A Separate Account offers Comprehensive Investment Advantages

A Customised Approach

Specific investments or sectors can be avoided in accordance with your specific needs. You might not, for example, want any exposure to gold shares. Being invested in a pooled fund might not afford you this customised approach.

Portfolio Flexibility

The investment approach and/or your portfolio manager can be changed as your needs and circumstances change.

Direct Ownership

You have direct ownership of the instruments purchased, as opposed to owning units in pooled fund. You could also have a “portfolio” of unit trusts (Wrap Fund) which is registered in you own name, as well as in a LISP (Linked Investment Services Provider).

Fees

Running a pooled fund is a costly exercise. High Manco (Unit Trust) and Platform fees force pooled fund managers to charge upfront fees, back-end fees, penalty fees and high management fees.
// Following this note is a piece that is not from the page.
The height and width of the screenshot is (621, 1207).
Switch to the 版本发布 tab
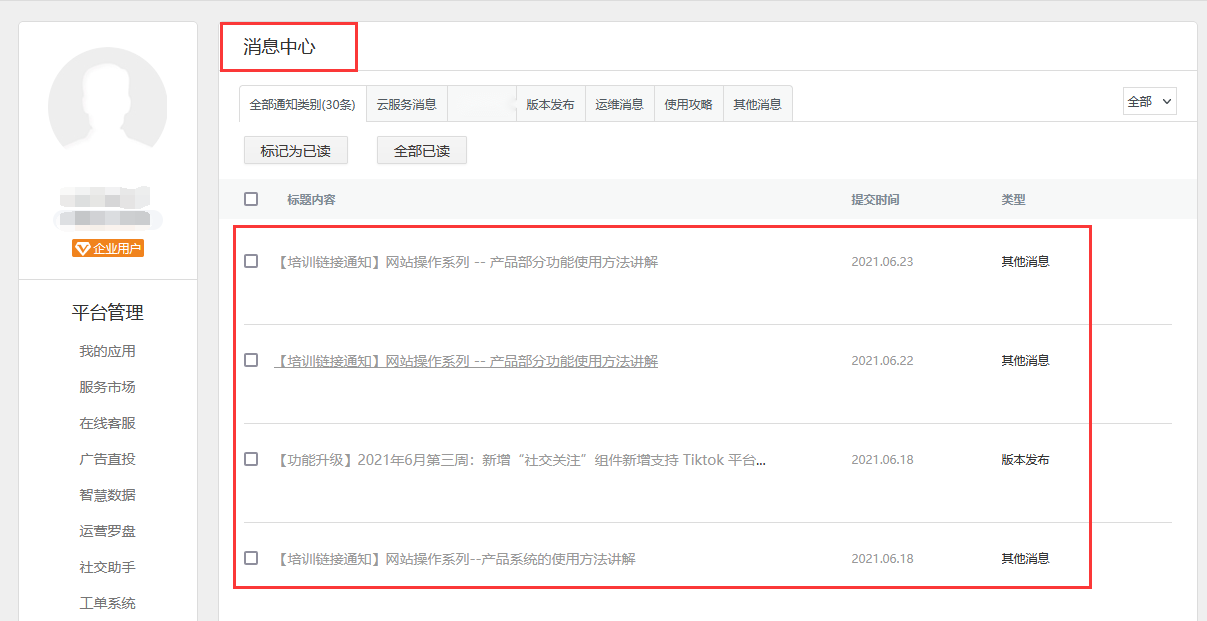pyautogui.click(x=550, y=104)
By investing in a privately managed or segregated portfolio you are not subjected to the high fixed cost structures of pooled portfolios and there are no hidden costs.

Tax Advantages

Your specific tax needs and circumstances can be taken into consideration when establishing your privately managed portfolio. However, kindly consult your Tax Advisor about any of our products and services as we are not qualified to express any opinions.

Superior Client Service

You have direct access to your fund manager and can schedule a meeting to discuss progress or specific issues that you might have.

Transparency

Your investments are not pooled with those of other investors and thus the performance and expenses of your account are not affected by the activities of other investors in the pooled portfolio. You have direct access to your funds and can monitor every single movement to the last cent.

Customised reporting

You will receive regular statements depending on your specific requirements (monthly or quarterly). Statements will reflect all activities during the specific period, i.e. contributions, withdrawals, trading activity, performance, interest or dividends earned, fees, etc.

To Conclude

Minimum investment amount requirements differ from manager to manager and are usually open for discussion. At Contego we have various funds and portfolios available with various minimum investment amount requirements. Please see the product range for more details in this regard.

When taking the above-mentioned points into consideration, it is no surprise to see that the demand for privately managed or segregated portfolios has grown dramatically during the last couple of years. A privately managed portfolio offers you the full range of services which can be custom designed to meet your specific needs. The key to investment success still lies in building a solid foundation for reaching your long-term goals.